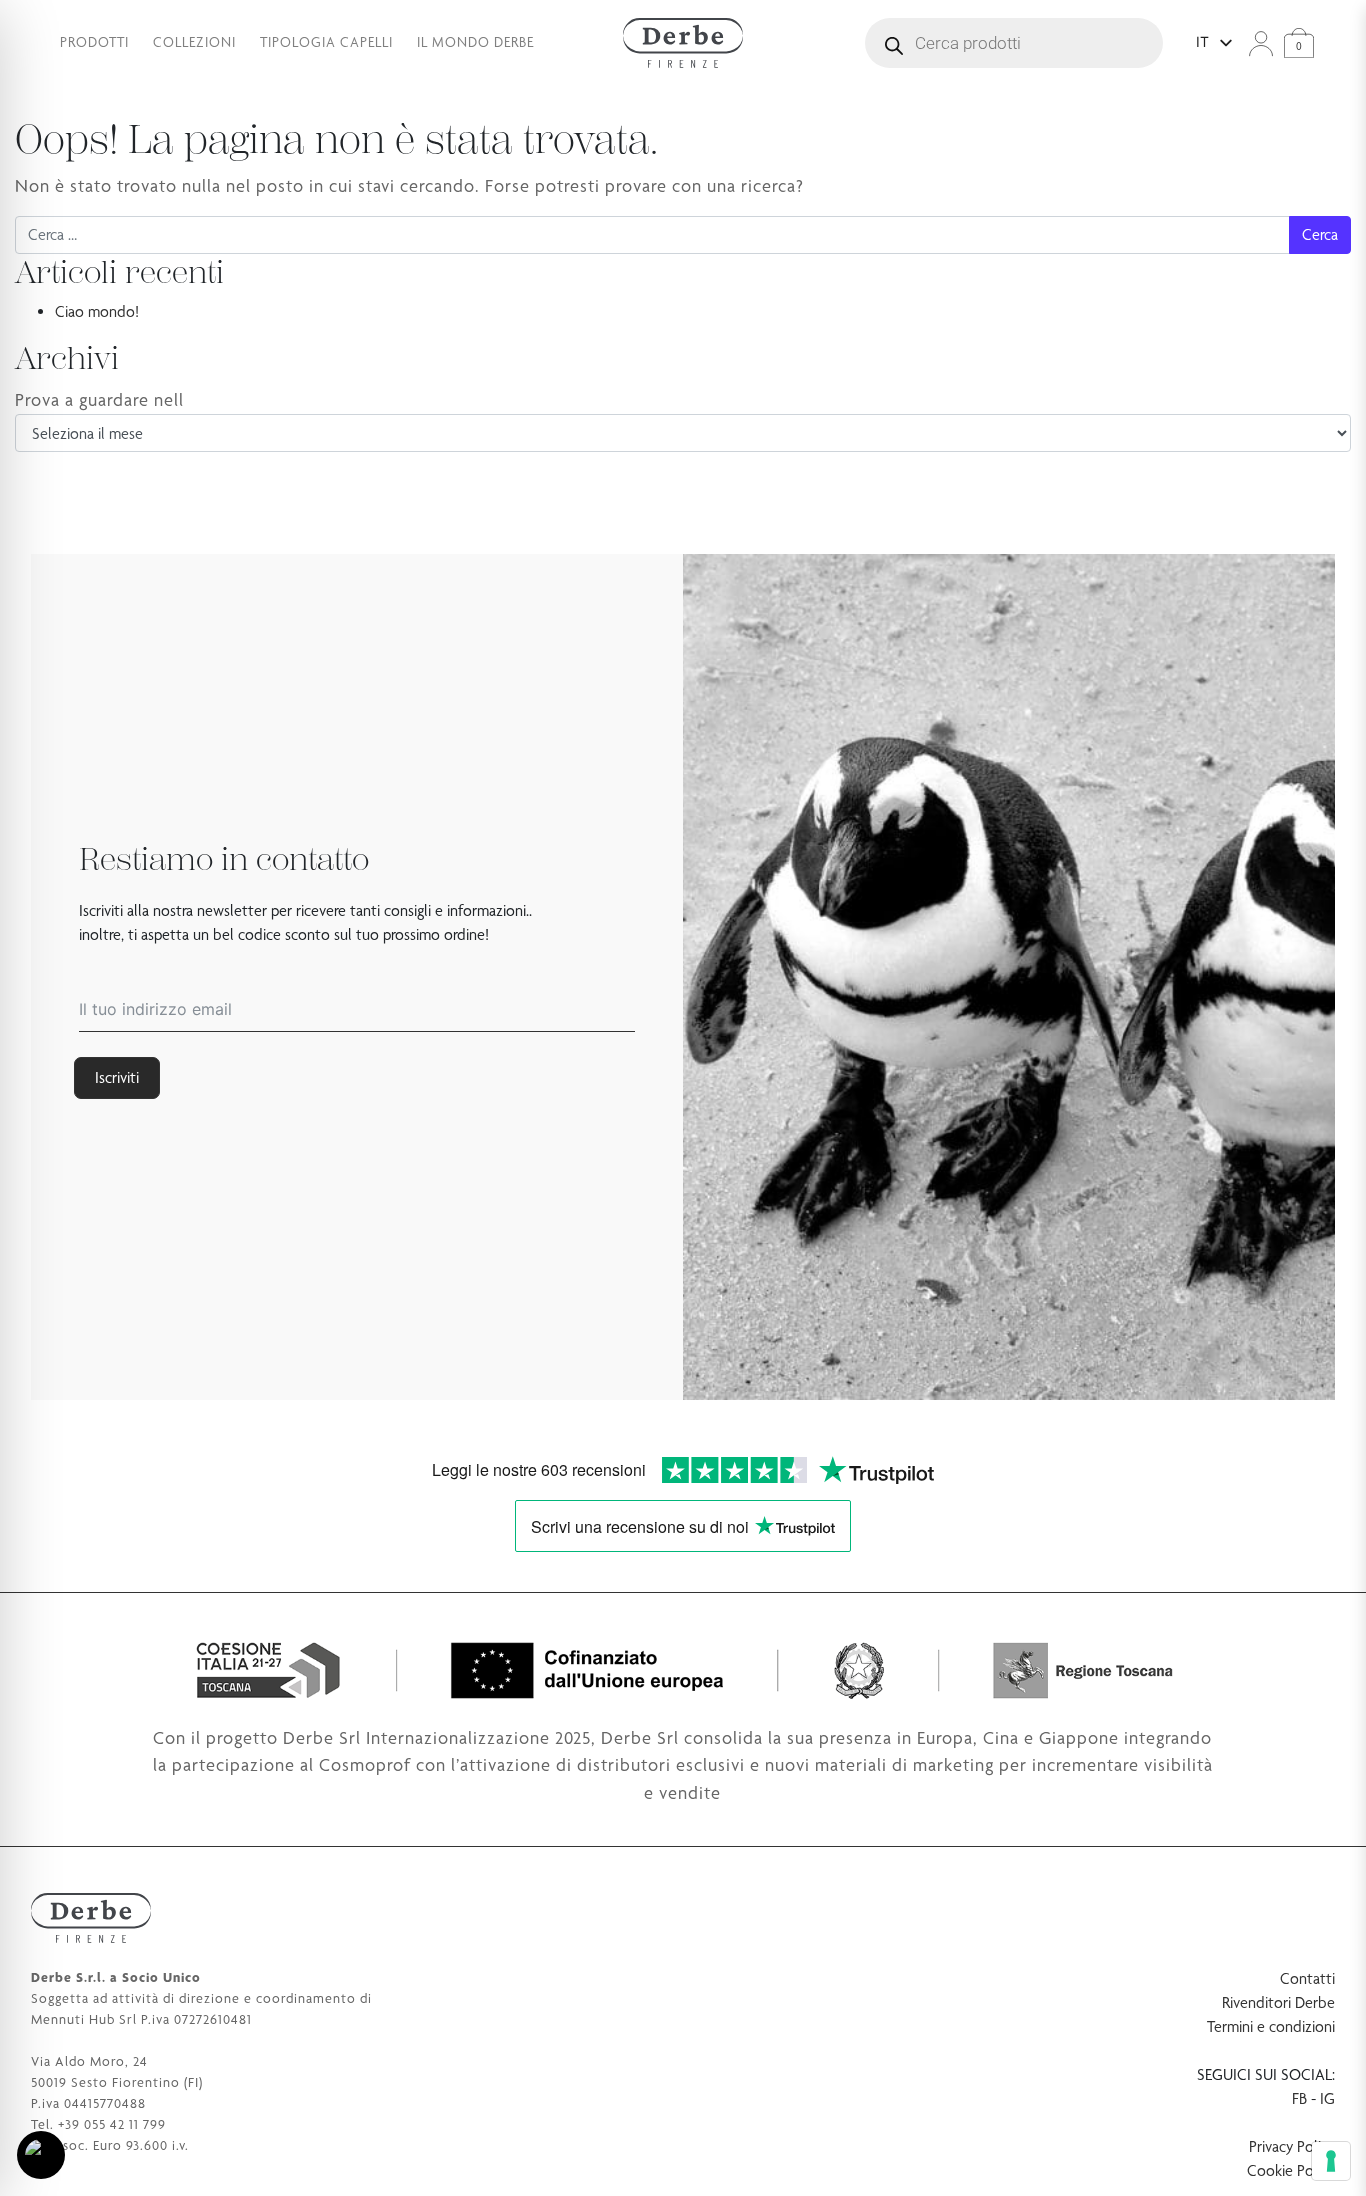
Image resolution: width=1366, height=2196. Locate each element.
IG (1327, 2098)
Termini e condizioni (1271, 2026)
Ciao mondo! (97, 311)
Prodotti (94, 42)
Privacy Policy (1292, 2146)
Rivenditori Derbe (1278, 2002)
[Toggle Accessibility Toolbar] (41, 2155)
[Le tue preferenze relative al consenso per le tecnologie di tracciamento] (1331, 2161)
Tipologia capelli (326, 42)
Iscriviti (117, 1077)
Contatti (1307, 1978)
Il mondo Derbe (475, 42)
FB (1299, 2098)
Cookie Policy (1291, 2170)
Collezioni (194, 42)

+++

● Goal of the exercise
Every line from the one containing "Prodotti (94, 42)" through the end of the material above should be retyped exactly; please include nothing else.

● Answer for this exercise
Prodotti (94, 42)
Privacy Policy (1292, 2146)
Rivenditori Derbe (1278, 2002)
[Toggle Accessibility Toolbar] (41, 2155)
[Le tue preferenze relative al consenso per le tecnologie di tracciamento] (1331, 2161)
Tipologia capelli (326, 42)
Iscriviti (117, 1077)
Contatti (1307, 1978)
Il mondo Derbe (475, 42)
FB (1299, 2098)
Cookie Policy (1291, 2170)
Collezioni (194, 42)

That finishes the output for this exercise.